Sin embargo, el diseño del nuevo esquema de poder en la Cámara Alta despoja por completo al Presidente. Por debajo de las vicepresidencias, se revalidaron en sus puestos el secretario parlamentario, Agustín Giustinian, que responde a Villarruel pero pertenecía al PRO, y el secretario administrativo, Alejandro Fitzgerald, designado en noviembre por un acuerdo entre la Vicepresidenta y Mayans.
Como si fuera poco, la prosecretaria parlamentaria Dolores Martínez y el prosecretario administrativo Lucas Clarck, ambos radicales, seguirán en sus lugares. El correntino Espínola hizo reserva del único cargo que le podía quedar a Milei y es el de prosecretario de coordinación operativa, en manos de Manuel Chavarría.
Moisés cosechó, además del rechazo en pleno del interbloque Populares, que nuclea a los kirchneristas, los peronistas y los santiagueños del Frente Cívico de Gerardo Zamora, el respaldo de libertarios, macristas, la UCR y 11 senadores de Provincias Unidas.
El movimiento de Espínola fue un gesto defensivo porque Chavarría es resistido por Villarruel.
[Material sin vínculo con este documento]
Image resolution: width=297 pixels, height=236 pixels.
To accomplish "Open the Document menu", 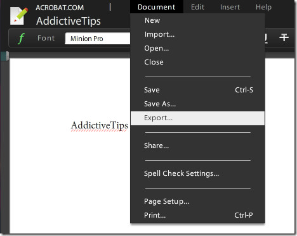I will click(157, 7).
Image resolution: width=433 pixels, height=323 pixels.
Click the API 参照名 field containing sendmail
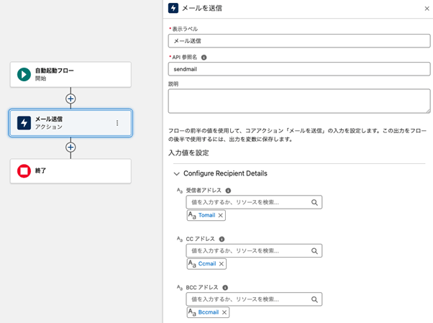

La Vicepresidenta habría alegado ante sus allegados que el funcionario fue designado recientemente en Yacyretá, pero el hombre integra el núcleo de Santiago Caputo y la Casa Rosada reclama su continuidad. Chavarría aspira a seguir cumpliendo sus tareas en el Senado sin percibir el salario pero en representación del gobierno.
Esos cargos se votaron por unanimidad, a mano alzada, y dejan una pregunta acerca de la influencia de Bullirch sobre la totalidad de los senadores libertarios, lo que acaso indica que la exministra está ganándole la pulseada a Karina. Si bien Mayans se quejó de la falta de representación del peronismo y reclamó que se reconozca "el rol de control" que debe atenderse en esos lugares, su bloque avaló el reparto.
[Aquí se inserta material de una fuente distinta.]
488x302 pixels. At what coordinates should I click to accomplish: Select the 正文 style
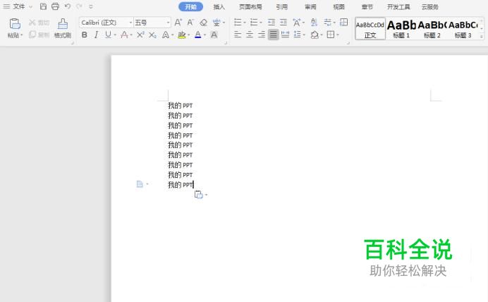click(370, 28)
El diseño del nuevo esquema de poder en la Cámara Alta despoja por completo al Presidente.
Minutos después, se votaron los auditores que completarán la AGN. Bullrich, una vez más, formuló la propuesta para nombrar a Mariano Piazza en representación del oficialismo, Luis Naidenoff por la UCR y Javier Fernández por el peronismo, que terminó imponiéndose por encima de las chances que en la previa se atribuían a Ricardo Guerra.
La votación fue de 70 votos a favor y solo se opusieron los santacruceños José María Carambia y Natalia Gadano.